Prediction of Phishing Susceptibility Based on a Combination of Static and Dynamic Features

Abstract

Phishing is a very serious security problem that poses a huge threat to the average user. Research on phishing prevention is attracting increasing attention. The root cause of the threat of phishing is that phishing can still succeed even when anti-phishing tools are utilized, which is due to the inability of users to correctly identify phishing attacks. Current research on phishing focuses on examining the static characteristics of the phishing behavior phenomenon, which cannot truly predict a user’s susceptibility to phishing. In this paper, a user phishing susceptibility prediction model (DSM) that is based on a combination of dynamic and static features is proposed.
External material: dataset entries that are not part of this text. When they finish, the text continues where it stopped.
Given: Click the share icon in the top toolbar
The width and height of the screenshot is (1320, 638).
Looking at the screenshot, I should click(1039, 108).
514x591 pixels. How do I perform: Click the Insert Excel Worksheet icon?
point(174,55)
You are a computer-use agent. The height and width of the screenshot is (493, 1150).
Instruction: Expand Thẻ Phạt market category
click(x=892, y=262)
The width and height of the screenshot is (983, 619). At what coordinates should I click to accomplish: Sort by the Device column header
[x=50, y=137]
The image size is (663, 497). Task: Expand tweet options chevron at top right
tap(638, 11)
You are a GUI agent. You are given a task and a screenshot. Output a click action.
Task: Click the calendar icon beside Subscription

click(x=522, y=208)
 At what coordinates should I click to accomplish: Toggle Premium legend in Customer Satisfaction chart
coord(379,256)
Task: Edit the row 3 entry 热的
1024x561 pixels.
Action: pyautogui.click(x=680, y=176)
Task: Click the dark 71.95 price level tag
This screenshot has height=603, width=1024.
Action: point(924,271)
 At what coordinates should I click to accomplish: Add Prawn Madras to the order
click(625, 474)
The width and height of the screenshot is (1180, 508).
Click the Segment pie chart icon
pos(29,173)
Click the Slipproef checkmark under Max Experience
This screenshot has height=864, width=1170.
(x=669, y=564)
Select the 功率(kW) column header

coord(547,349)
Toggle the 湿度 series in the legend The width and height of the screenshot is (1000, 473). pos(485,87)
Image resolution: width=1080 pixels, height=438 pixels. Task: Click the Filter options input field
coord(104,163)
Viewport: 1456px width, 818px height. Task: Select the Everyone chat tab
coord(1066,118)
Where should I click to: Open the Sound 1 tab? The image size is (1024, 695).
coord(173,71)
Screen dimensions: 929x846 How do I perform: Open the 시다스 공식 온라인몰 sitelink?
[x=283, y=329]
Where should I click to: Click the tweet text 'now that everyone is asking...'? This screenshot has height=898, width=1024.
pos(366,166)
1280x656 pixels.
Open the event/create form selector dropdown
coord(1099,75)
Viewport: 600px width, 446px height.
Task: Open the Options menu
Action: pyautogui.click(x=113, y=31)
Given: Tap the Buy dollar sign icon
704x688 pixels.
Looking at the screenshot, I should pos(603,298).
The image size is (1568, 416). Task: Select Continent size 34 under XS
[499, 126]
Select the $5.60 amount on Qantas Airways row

The model investigates how the user’s static feature factors (experience, demographics, and knowledge) and dynamic feature factors (design changes and eye tracking) affect susceptibility. A hybrid Long Short-Term Memory (LSTM) and LightGBM prediction model is designed to predict user susceptibility. Finally, we evaluate the prediction performance of the DSM by conducting a questionnaire survey of 1150 volunteers and an eye-tracking experiment on 50 volunteers. According to the experimental results, the correct prediction rate of the DSM is higher than that for individual feature prediction, which reached 92.34%. These research experiments demonstrate the effectiveness of the DSM in predicting users’ susceptibility to phishing using a combination of static and dynamic features.